## DIRECTIONS FOR THIS TASK
Once you find the line below that has "This screenshot has width=1176, height=630.", output it and every line after it exactly, stopping after the line that has "Instruction: Toggle the Harris Brown checkbox", with no pictures.

## SUPPLIED MATERIAL

########################################

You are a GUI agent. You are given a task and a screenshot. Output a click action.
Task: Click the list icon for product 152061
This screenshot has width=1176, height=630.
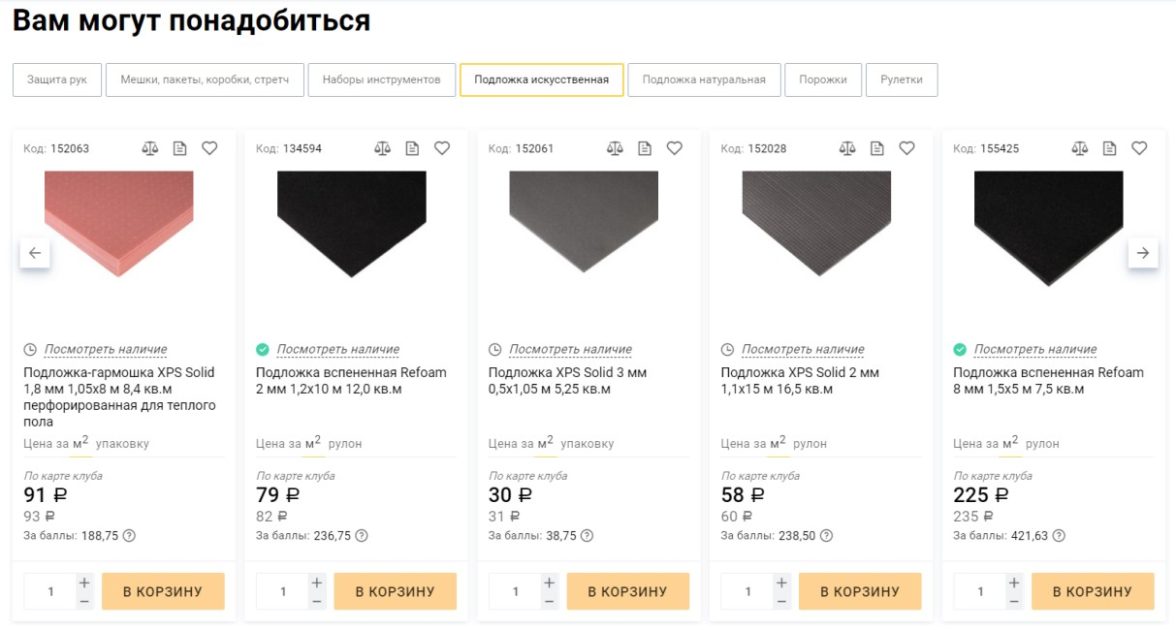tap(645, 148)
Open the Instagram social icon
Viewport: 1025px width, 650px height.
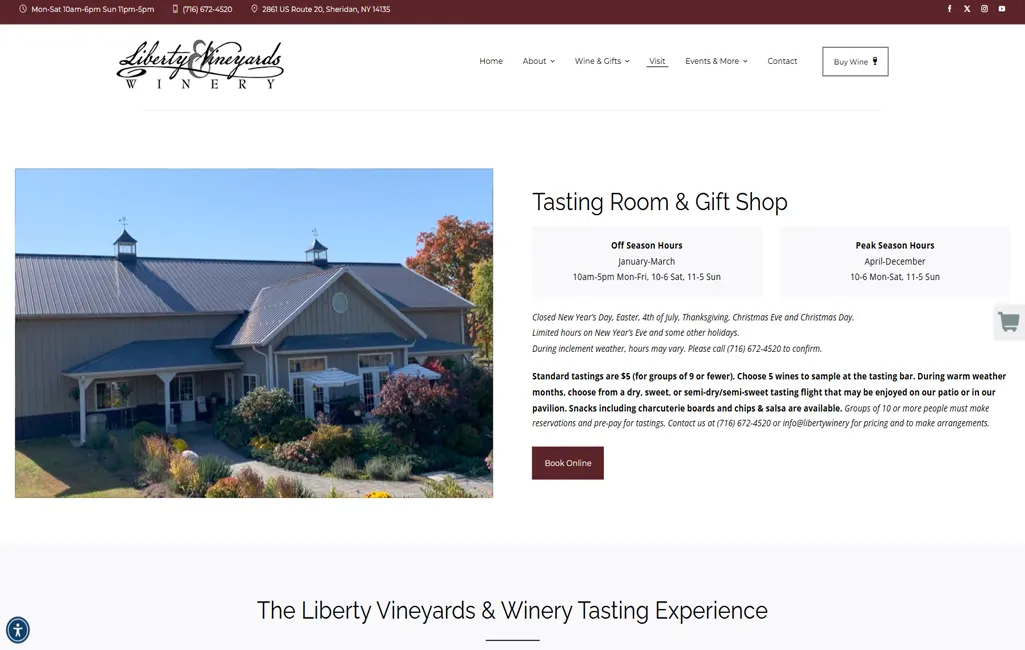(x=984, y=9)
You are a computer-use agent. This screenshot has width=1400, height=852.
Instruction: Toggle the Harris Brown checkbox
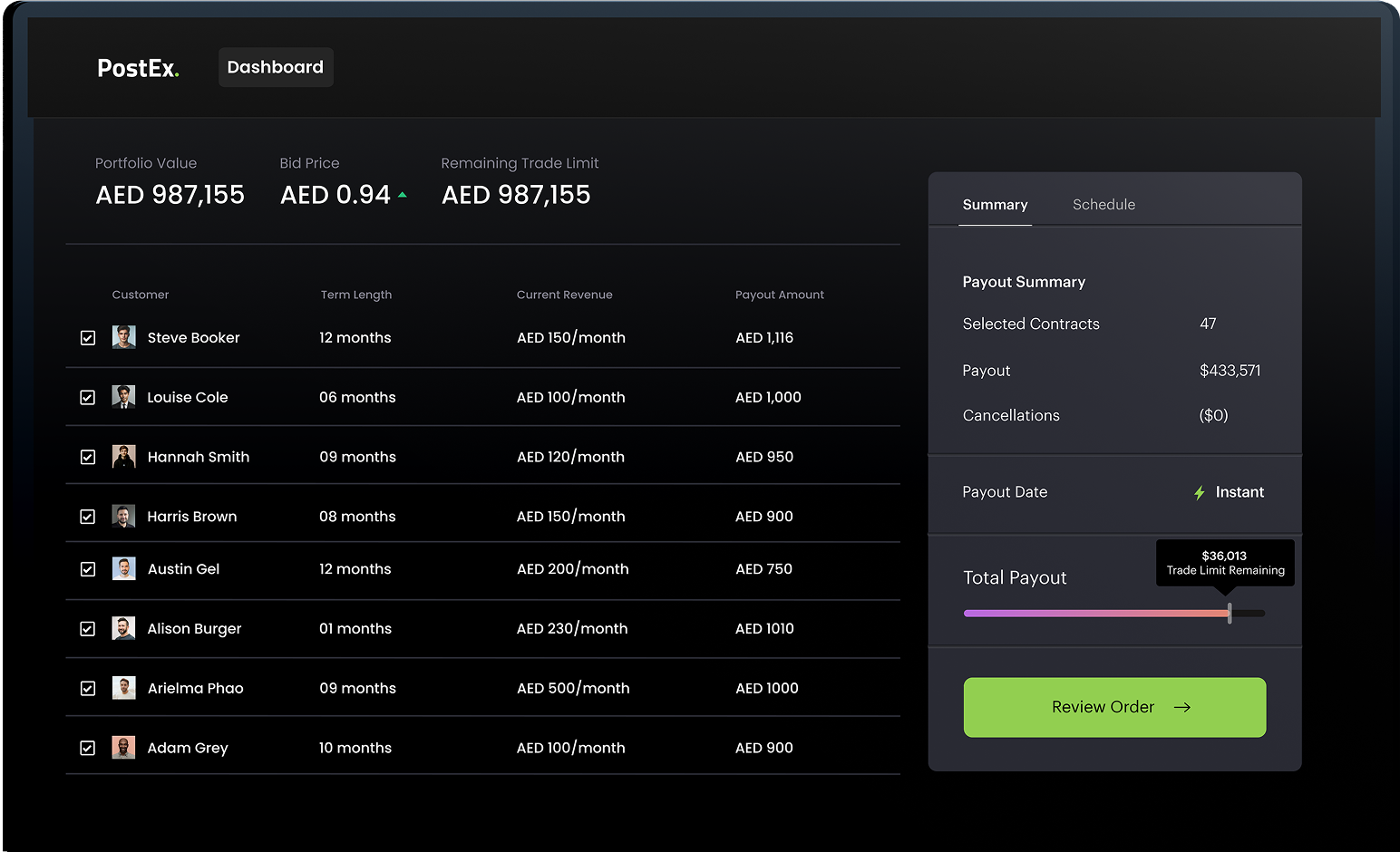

########################################

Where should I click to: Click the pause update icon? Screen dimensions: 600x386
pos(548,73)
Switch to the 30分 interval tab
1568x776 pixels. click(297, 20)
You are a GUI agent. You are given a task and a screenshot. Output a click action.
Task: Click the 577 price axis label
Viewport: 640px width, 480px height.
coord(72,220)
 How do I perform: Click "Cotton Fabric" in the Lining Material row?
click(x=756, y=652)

########################################

## WORKED SOLUTION
This screenshot has width=1176, height=630.
tap(645, 148)
Open the Instagram social icon
Viewport: 1025px width, 650px height.
(x=984, y=9)
You are a computer-use agent. This screenshot has width=1400, height=852.
Instruction: Toggle the Harris Brown checkbox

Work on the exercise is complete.